Ce sont les résultats de cette étude qui ont permis d’alimenter le contrat programme signé devant S.M. le Roi en 2013 et les contrats de performance des écosystèmes de la chimie et parachimie signés en 2015 avec potentiellement 31 projets locomotives et 48 projets PME à l’horizon 2023. A terme, l’objectif est d’augmenter de 14,6 milliards de DH le chiffre d’affaires du secteur, d’améliorer de 9,8 milliards la balance commerciale, de produire une valeur ajoutée directe additionnelle de 3,8 milliards et de créer 33 000 nouveaux emplois directs et indirects.
En matière de veille réglementaire et normative du secteur, notre fédération intervient à plusieurs stades. Elle enrichit les projets de textes qui lui sont soumis pour avis par l’administration et contribue ainsi à faire connaître le point de vue du secteur de la chimie et de la parachimie sur ces projets. Cela a été le cas, dernièrement, pour des textes comme la loi sur les délais de paiement, la loi sur l’importation des produits à double usage, la loi sur la filière de la cosmétique et de l’hygiène corporelle, la loi sur les détergents ou l’écotaxe, etc. Elle est source de proposition pour la mise en place de nouveaux textes ou l’amendement d’anciens rendus nécessaires pour les besoins de l’économie.
Y a-t-il d’autres questions brûlantes ?
Il y a également le volet relatif aux terrains industriels. Parallèlement aux efforts de l’administration, la Fédération de la chimie est en quête permanente de zones industrielles autour de Casablanca pour permettre à nos industriels de s’installer et de réaliser leurs projets d’extension qu’ils ne peuvent faire aujourd’hui dans la cadre de la réglementation actuelle.

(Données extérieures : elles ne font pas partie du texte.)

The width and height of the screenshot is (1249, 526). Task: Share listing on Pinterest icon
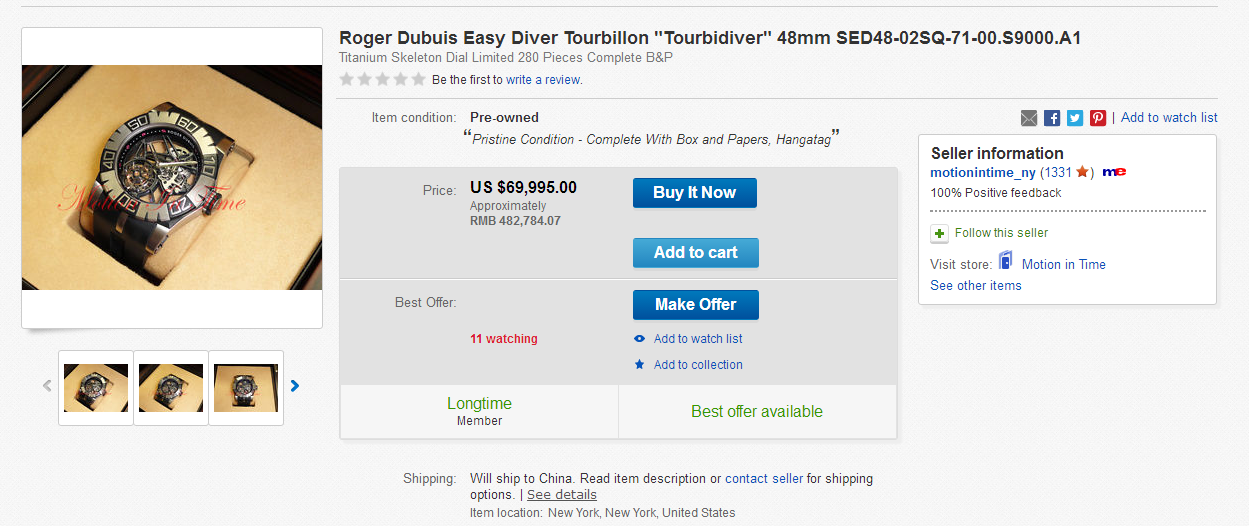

Enfin, nous œuvrons pour l’amélioration des standards et bonnes pratiques puisque la fédération de la chimie est membre de la Confédération internationale de la chimie, ICCA. Elle est, à ce titre, signataire de l’engagement «Responsible Care» depuis 1998. Un engagement volontaire à tirer vers le haut, au sein du secteur, les pratiques de la sécurité et de l’environnement. La fédération a ainsi réussi à faire adhérer à cet engagement 33 entreprises, représentant plus de 60% du chiffre d’affaires du secteur de la chimie et parachimie.
Quel bilan d’étape dressez-vous du contrat-programme 2013-2023
Le contrat-programme signé devant le Souverain en février 2013 a nécessité plusieurs années de travail et de réflexion. Il a eu le mérite de faire une mise au point sur les axes directeurs, les freins au développement, ainsi que les leviers de croissance pour notre secteur. Il a ainsi constitué une matière riche pour la mise en place des contrats-performance du secteur, signés en décembre 2015 dans le cadre du Plan d’accélération industrielle (PAI). Ces contrats-performance sont assortis de plans d’actions, d’objectifs et de ressources.
Dans un premier temps, deux écosystèmes (chimie organique et chimie verte) ont été élaborés, mettant en exergue un certain nombre de «business cases», qui représentent potentiellement 31 projets locomotives et 48 projets PME. Rappelons qu’à la différence des contrats-programme de 2013, ces écosystèmes et ces objectifs n’incluent pas ceux du groupe OCP qui, du reste, sont également très ambitieux. En effet, le groupe vise, d’une part, à inciter les fournisseurs étrangers d’intrants chimiques à investir au Maroc et générer ainsi une valeur ajoutée locale et, d’autre part, à valoriser des éléments autres que le phosphore, issus de la ressource minérale.
Nous sommes donc optimistes de voir notre secteur s’installer dans une spirale ascendante, et sommes confiants pour son avenir. Néanmoins, des freins subsistent et nous déployons de grands efforts avec les différents départements concernés pour relever les défis. Je me permets, à ce titre, de rappeler que les nations qui ont traversé correctement les crises successives, dont celle de 2008, sont celles qui ont su sauvegarder et favoriser leur industrie chimique (Allemagne, Japon, etc).